The input –
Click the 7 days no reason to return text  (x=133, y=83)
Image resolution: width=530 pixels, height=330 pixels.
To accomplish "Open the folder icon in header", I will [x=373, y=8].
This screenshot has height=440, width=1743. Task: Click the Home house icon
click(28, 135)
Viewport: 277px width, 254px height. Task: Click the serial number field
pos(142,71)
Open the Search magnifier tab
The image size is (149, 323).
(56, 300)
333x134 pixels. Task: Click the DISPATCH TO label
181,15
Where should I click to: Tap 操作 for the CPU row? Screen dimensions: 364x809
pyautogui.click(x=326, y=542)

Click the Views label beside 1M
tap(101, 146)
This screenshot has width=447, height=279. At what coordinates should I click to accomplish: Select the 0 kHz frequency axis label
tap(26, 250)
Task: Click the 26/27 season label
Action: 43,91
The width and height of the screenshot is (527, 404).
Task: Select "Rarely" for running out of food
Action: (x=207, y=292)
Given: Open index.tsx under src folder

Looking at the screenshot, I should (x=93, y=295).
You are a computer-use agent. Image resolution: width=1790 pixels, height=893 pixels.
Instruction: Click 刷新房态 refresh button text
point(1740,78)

* * *

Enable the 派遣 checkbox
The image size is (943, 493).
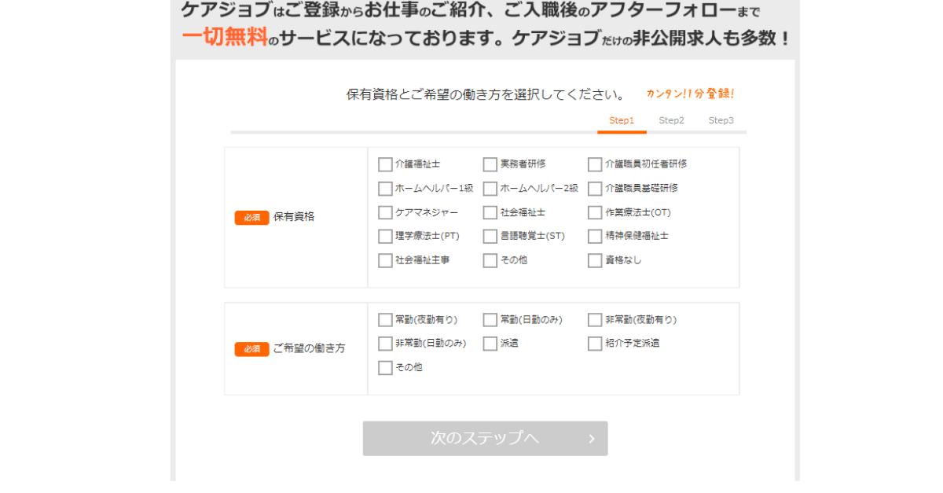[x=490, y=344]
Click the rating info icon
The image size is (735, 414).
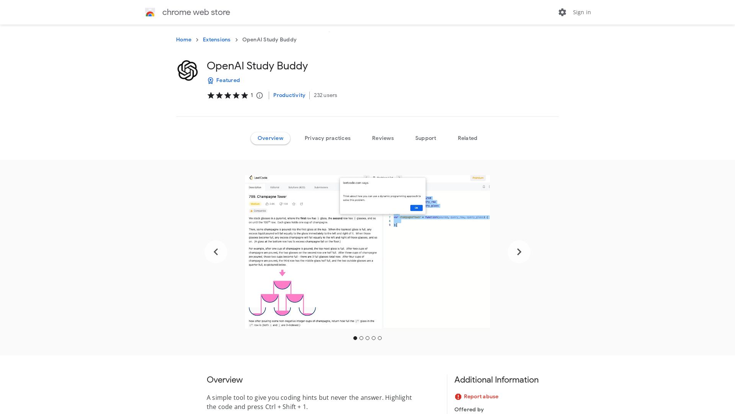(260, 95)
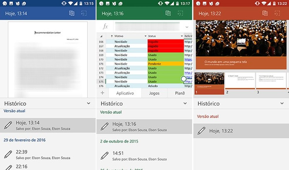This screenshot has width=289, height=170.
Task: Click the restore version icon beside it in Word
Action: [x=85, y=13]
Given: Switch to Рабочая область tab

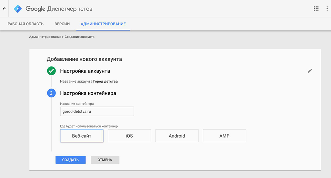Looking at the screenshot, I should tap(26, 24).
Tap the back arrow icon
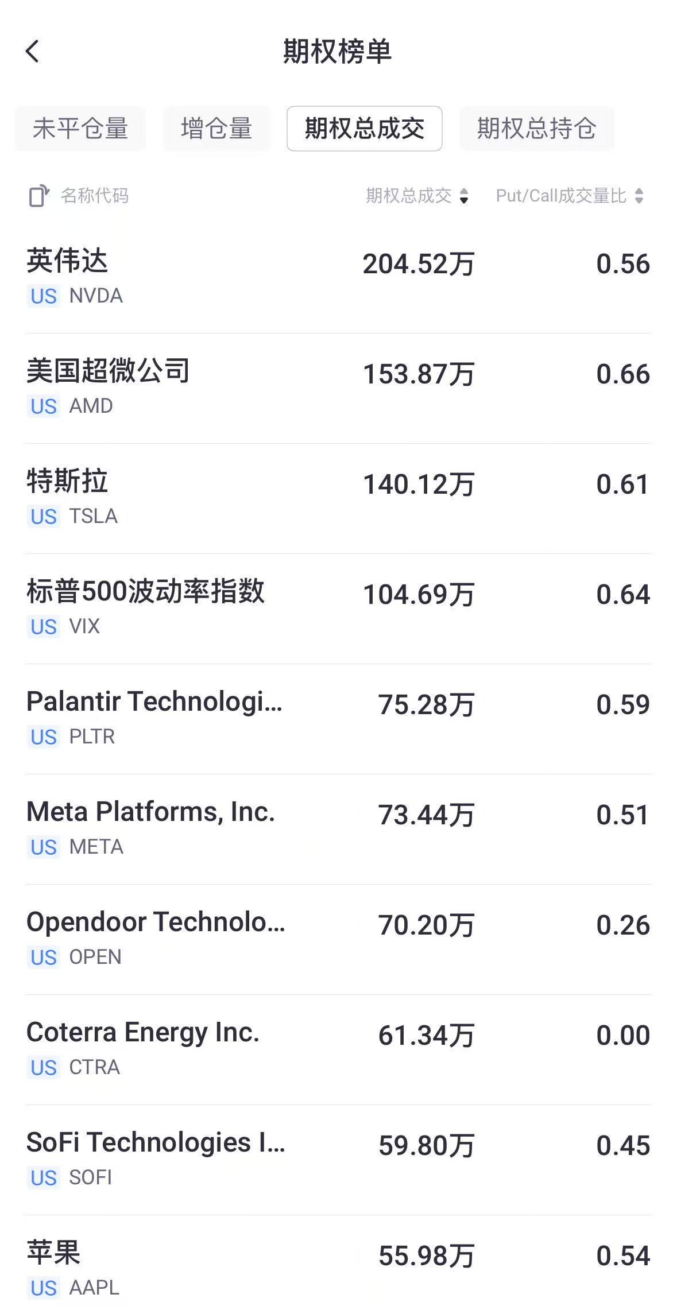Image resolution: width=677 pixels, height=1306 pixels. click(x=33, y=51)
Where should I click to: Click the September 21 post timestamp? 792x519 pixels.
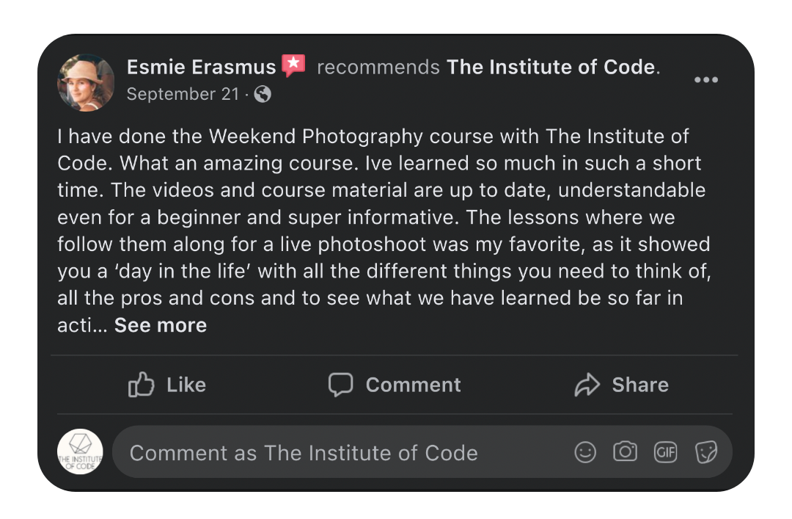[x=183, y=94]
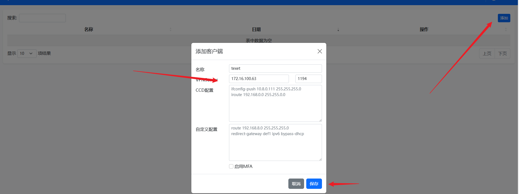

...

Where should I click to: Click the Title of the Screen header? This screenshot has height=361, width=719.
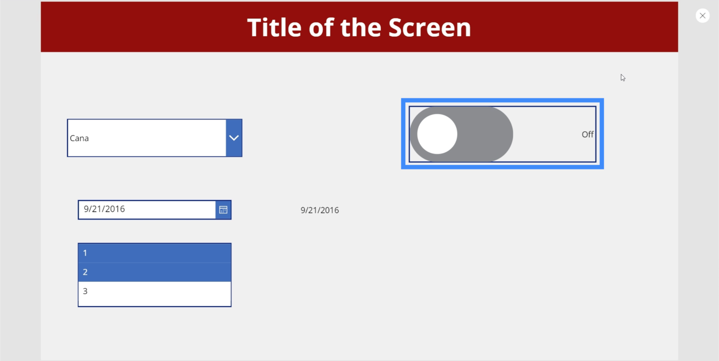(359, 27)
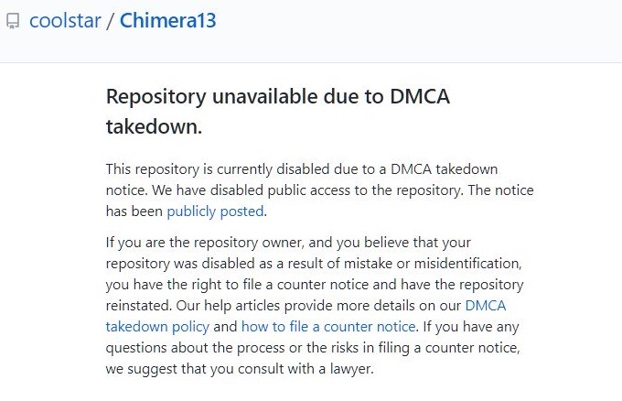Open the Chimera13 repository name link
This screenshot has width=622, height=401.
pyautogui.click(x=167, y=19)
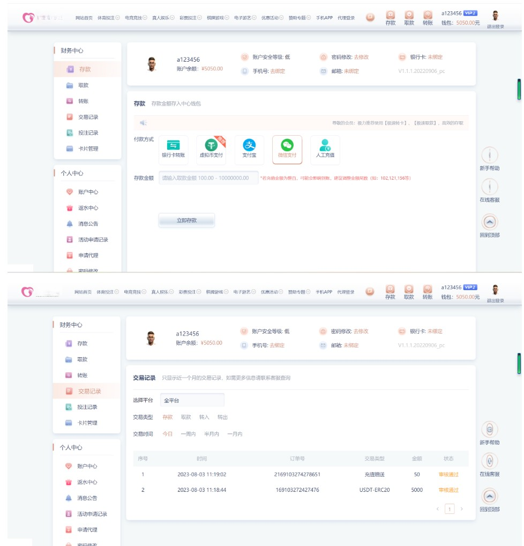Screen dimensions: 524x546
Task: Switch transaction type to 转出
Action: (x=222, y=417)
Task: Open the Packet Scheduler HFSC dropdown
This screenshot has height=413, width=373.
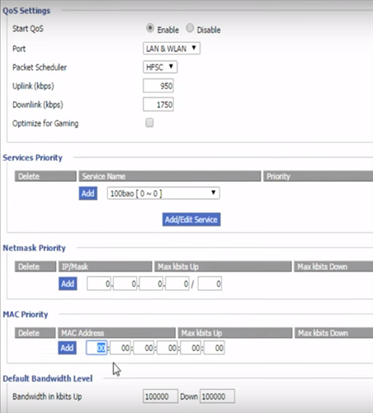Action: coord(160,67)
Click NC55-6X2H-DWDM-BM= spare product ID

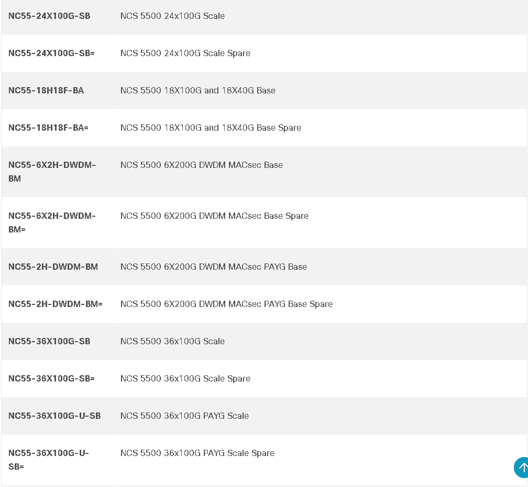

Work request – Please return the material above only from the line that holds "This screenshot has height=413, width=373." through the line that holds "Click NC55-6X2H-DWDM-BM= spare product ID", exactly as it stands, ends included and pictures omitted.

Response –
This screenshot has height=413, width=373.
Action: coord(160,67)
Click NC55-6X2H-DWDM-BM= spare product ID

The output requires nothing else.